As used herein, the term “posture” refers to a spectrum of poses. These poses, characterized by minor variations that don't significantly alter the users state (like sitting, standing, or running), can be classified into categories such as “good” and “poor”, based on certain standards, notably those of ergonomics.


A profile may be established by the computing system for the user 300, preferably at the step S201 in the training stage 101 that is illustrated in FIG. 2, if the computing system fails to locate the user 300's profile within any local or remote storage space and it can't retrieve the profile from any other sources. The profile may include identity information of the user 300 and the at least one distribution generated at the step S1011.

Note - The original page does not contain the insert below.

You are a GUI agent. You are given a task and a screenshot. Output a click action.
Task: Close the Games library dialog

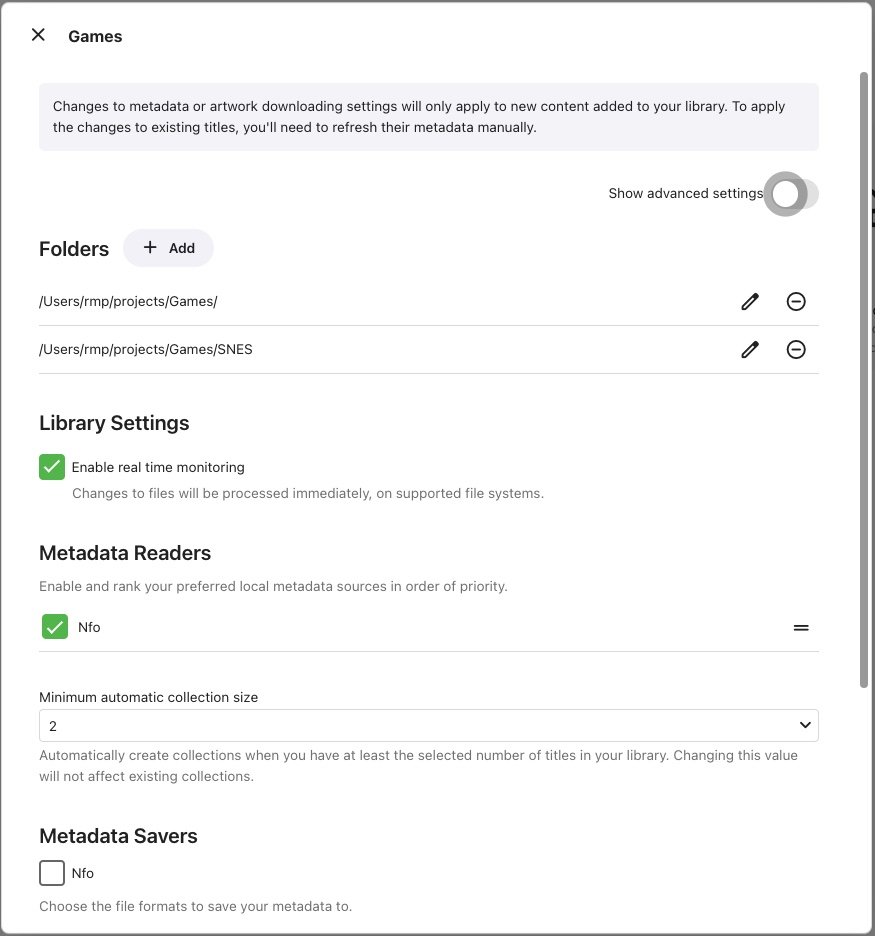[x=38, y=35]
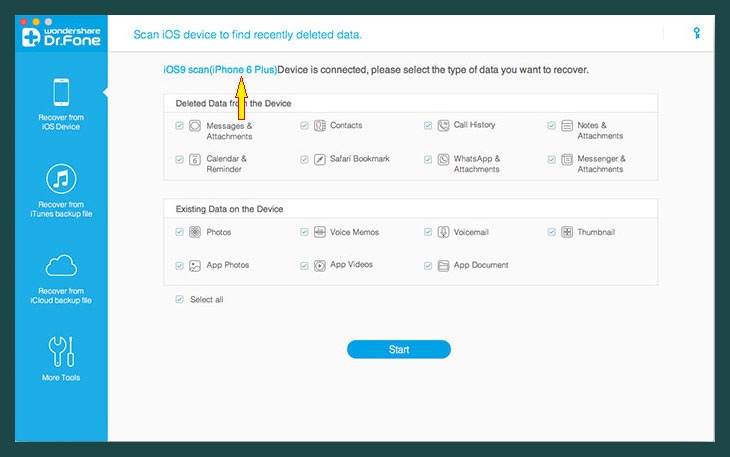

The system may be configured to access various users' profiles stored locally or remotely. Consequently, preferably prior to step S1021, the system may receive identity information of the user 300 at a step S202 and then use the identity information to retrieve the distribution of information representing the good sitting posture poses of the user 300 at a step S203. In particular, the system may be the system 400 as illustrated by FIG. 4, which incorporate one or more user interfaces 401 configured to receive identify information from users. These user interfaces 401 could include elements like a login form on a web portal, a biometric scanner for fingerprint or facial recognition, voice recognition software for vocal prompts, or even a quick response (“QR”) code scanner for quick data transfer.

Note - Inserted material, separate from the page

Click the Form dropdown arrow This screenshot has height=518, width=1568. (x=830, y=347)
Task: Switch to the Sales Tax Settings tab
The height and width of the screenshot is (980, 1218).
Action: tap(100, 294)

As illustrated by FIG. 4, the system 400 includes a camera 402 configured to capture poses of the user at the step S204 in the training stage 101 and at the step S205 in the inference stage 102. The camera 402 may be a color camera, such as one that is integrated into a laptop which the user 300 is utilizing, or a depth camera, such as the depth camera in any version of the Microsoft Kinect® motion sensing device. In this specific example, the camera 402 is the depth camera of a Microsoft Kinect® device, and livestreams video frames into the system 400.

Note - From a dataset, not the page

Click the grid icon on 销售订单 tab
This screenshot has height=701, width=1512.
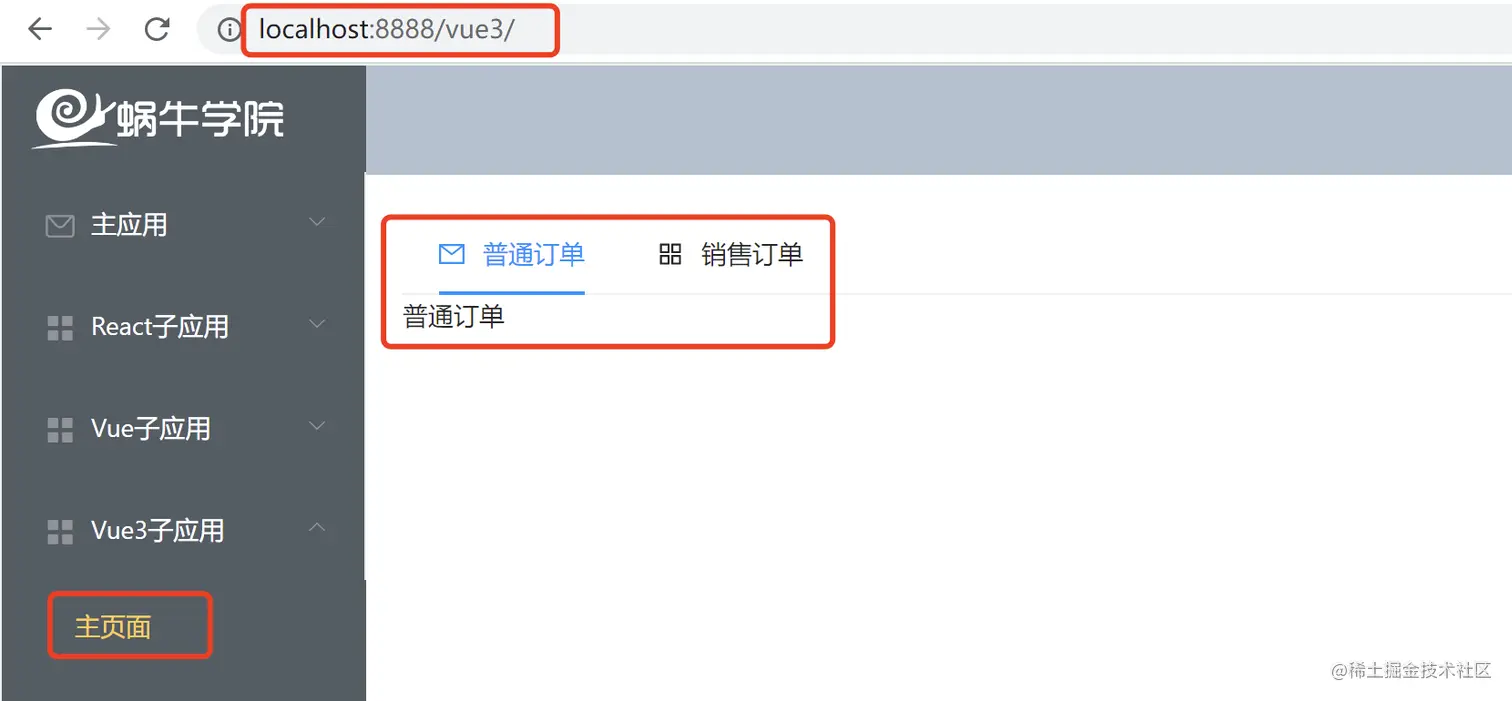670,254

In addition, during the training stage, the user 300 may be prompted to maintain a good sitting posture in order to obtain the first pieces of information. In contrast, during the inference stage, the user 300 is allowed to sit naturally. This progression enables the system to assist the user 300 in enhancing their sitting posture.


The first pieces of information include training images taken by the camera 402 at the step S204. The N second pieces of information include N inference images taken by the camera 402 at the step S205. As can be appreciated, the N inference images are associated with different time points: for example, they are taken at N different time points.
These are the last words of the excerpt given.